Chris Battle, one of the patients who testified during the public hearing, said he has tried eight drugs since being diagnosed with cancer in 2009. Tivozanib, the eighth drug, is the first one that worked for him. "I'm running out of options," he told the committee, as he asked it to keep an open mind and approve more options for patients like him.

Richard Pazdur, director of the FDA's Office of Hematology & Oncology Products, said the agency is aware that patients want new options, but it can't approve a drug because of "wild enthusiasm not based on data."

Since multiple drugs are available for RCC, the agency felt no urgency to approve another one based on a single, unblinded Phase III trial that it considered flawed with inconclusive data. While the data met the primary endpoint of an improvement in progression-free survival (PFS), they pointed toward a possible decrease in overall survival (OS), which was a secondary endpoint. (See BioWorld Today, Feb. 14, 2013.)

AVEO pointed out that OS in both arms of the trial was among the longest seen to date in a pivotal RCC trial and attributed sorafenib's superior OS showing to a trial design that included a one-arm crossover permitting patients on sorafenib to switch to tivozanib. But Pazdur characterized that explanation as "just a hypothesis."

Dodd added that "this is a textbook example of why we recommend against crossovers."

While other RCC drugs have been approved based on PFS, they have not shown a possible negative OS. Given the OS data, approving tivozanib with this one trial would set a new precedent, Pazdur said.

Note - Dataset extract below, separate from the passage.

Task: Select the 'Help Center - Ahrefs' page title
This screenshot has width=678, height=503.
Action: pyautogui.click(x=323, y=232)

The FDA's Jonathan Jarow made it clear that the agency isn't "setting a new regulatory standard for this indication." PFS is still acceptable as a primary endpoint for RCC, but a study drug must not show an adverse trend in OS, he said.

The clinical implications of the OS rate would be difficult to discuss with patients, especially since there's no explanation for it, several committee members noted. ODAC Chairman Mikkael Sekeres, an assistant professor at the Cleveland Clinic Taussig Cancer Institute, said that as a clinician, he couldn't picture how he would discuss the drug with patients as he'd have to tell them that it might help them live longer without disease progression, but they could die faster.

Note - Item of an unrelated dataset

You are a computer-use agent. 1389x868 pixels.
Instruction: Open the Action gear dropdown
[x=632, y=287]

The OS trend and crossover design weren't the only parts of the trial that the FDA and ODAC found troubling. Since 90 percent of the trial subjects were in Central and Eastern Europe, the FDA questioned whether the data were applicable to U.S. patients, due to differences in standard of care and access to other cancer drugs.

While giving AVEO credit for using an active comparator when most of the approved VEGF drugs were tested against placebo, some committee members questioned the use of sorafenib as the comparator since it is no longer the first-line choice in the U.S.